== What you will do ==
Could you copy the records below exactly, leaving out any pictures they include?

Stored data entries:
BEGIN
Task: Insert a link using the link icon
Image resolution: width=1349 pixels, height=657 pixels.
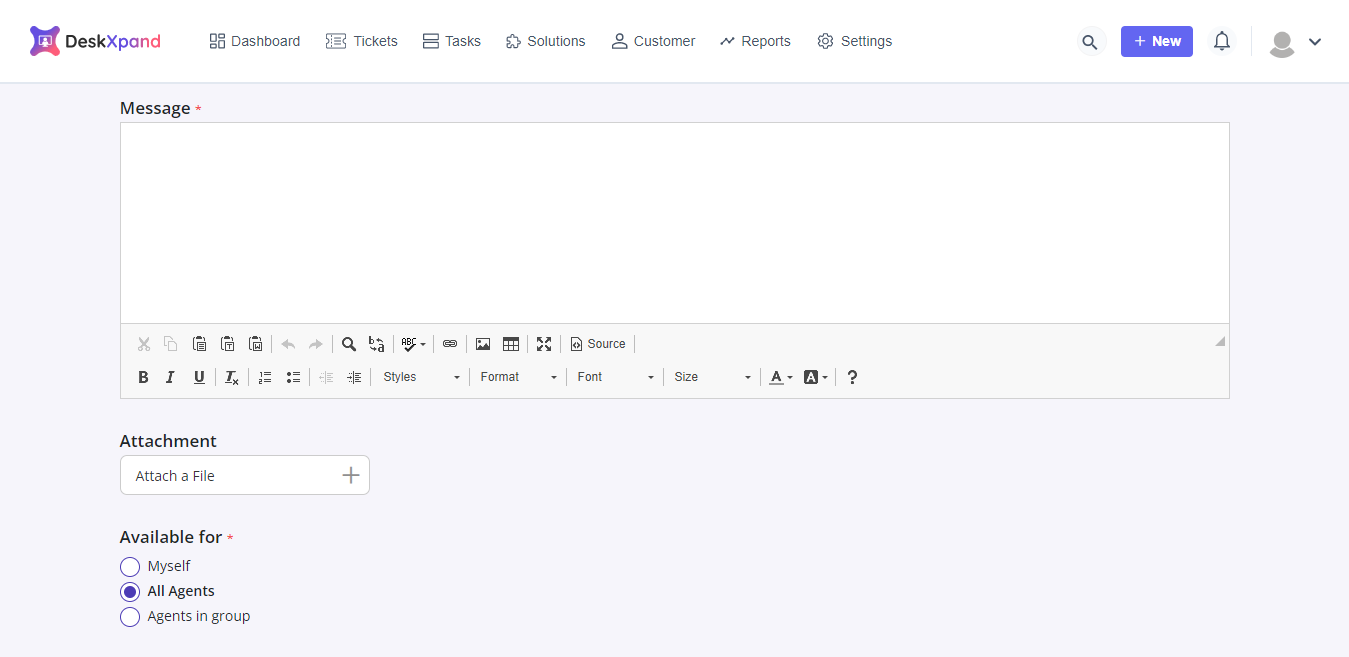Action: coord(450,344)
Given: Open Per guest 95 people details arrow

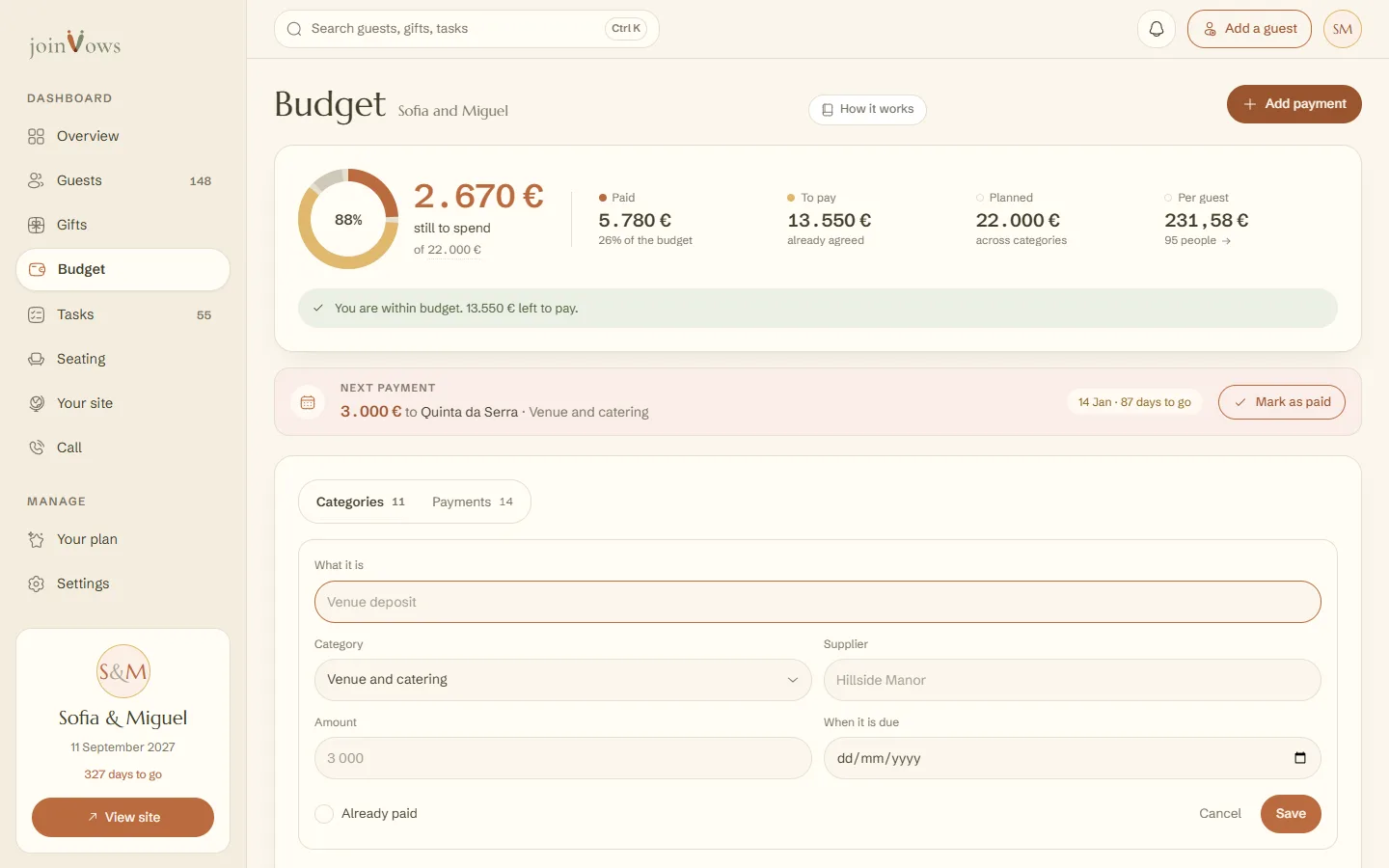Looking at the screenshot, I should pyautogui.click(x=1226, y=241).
END
== The answer ==
Task: Insert a link using the link icon
Image resolution: width=1349 pixels, height=657 pixels.
Action: coord(450,344)
Given: Open Per guest 95 people details arrow

Looking at the screenshot, I should pyautogui.click(x=1226, y=241).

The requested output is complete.